Woman deals with flesh-eating bacteria
Experts say recent cases don't mean disease on rise
Two recent cases have drawn attention to a flesh-eating bacteria infection, but experts don't think it's on the rise.
It can be contracted several different ways and the symptoms vary.
For Gainesville resident Gloria Bussen, it started with stomach pains and a swollen abdomen six weeks ago.
For the first three weeks, she was in a medically induced coma. After 15 surgeries, doctors told her family they think they've removed all of the damaged tissue.
She's now in an intensive care burn unit receiving skin grafts.
James and Joyce Brooker live in Crescent City but have spent the last month-and-a-half in Gainesville by their daughter's hospital bed at Shands Medical Center.
Bussen, 60, is battling necrotizing fasciitis, better known as flesh-eating bacteria.
"When we heard that she had it, it was frightening. It was very frightening, because it can kill you," Joyce said.

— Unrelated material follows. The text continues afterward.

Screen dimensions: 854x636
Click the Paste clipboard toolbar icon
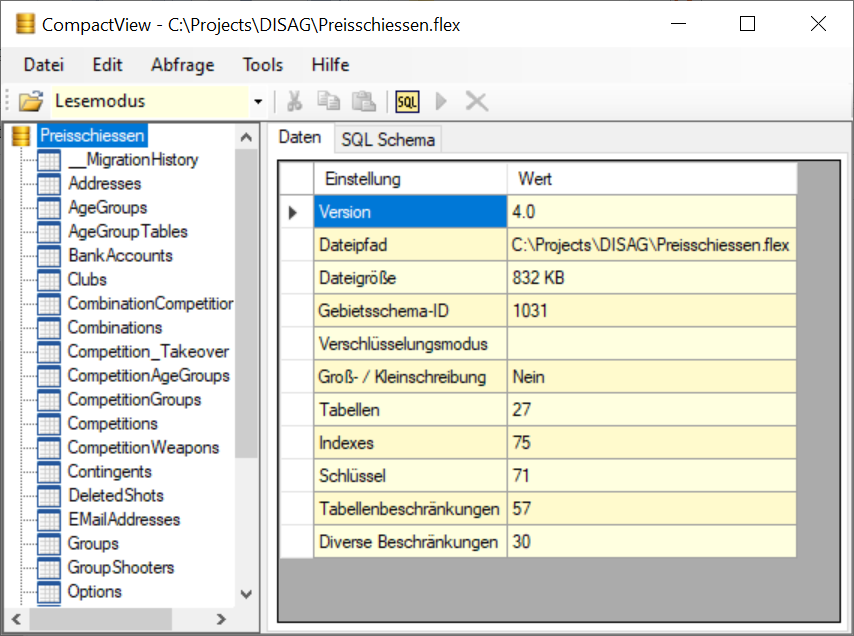pyautogui.click(x=363, y=101)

Bussen's stepmother said the 60-year-old went to Putnam Community Hospital six weeks ago because her abdomen swelled up. Doctors then rushed her to Shands.
"That night we got a phone call that she had to go into emergency surgery. Then they had to keep cutting away and cutting away, and they've cut from her naval all the way around to the buttocks, all the way down and down her leg," Joyce said.
Dr. Lennox Archibald, an infectious diseases physician, said it can be caused by Group A strep bacteria, the same germ that causes strep throat.
"It starts producing invasive factors that can invade the skin, and what happens is, you get a little scratch and the Group A strep gets into the tissues, and within hours you get full-blown infection cellulitis, which is deep infection of the skin, and you get necrosis, which means cell death," Archibald said.
Time is of the essence with this bacterial infection because if it's not caught and treated quickly, it can kill someone.
"An unusual spot or a bit of redness that's painful to seek medical attention as soon as possible, and the second thing that's the onus on the patient, but the onus is also on the physician to have the antennas up to think about it," Archibald said.
Doctors don't know how Bussen contracted the infection. Her family just remains optimistic that the worst is over.
"It's trying. You don't know if your child's going to live or die from one minute to the next," Joyce said. "At first we were really scared."
It will still be a long road to recovery for Bussen. Her parents say she will move to a rehab facility in the next few weeks once doctors complete the skin grafts. They already know she will have to learn to walk again.
Doctors say there's no real prevention for the disease, just remain vigilant, and if someone has an unusual sore or swollen spot, he or she should get it checked by a doctor as soon as possible.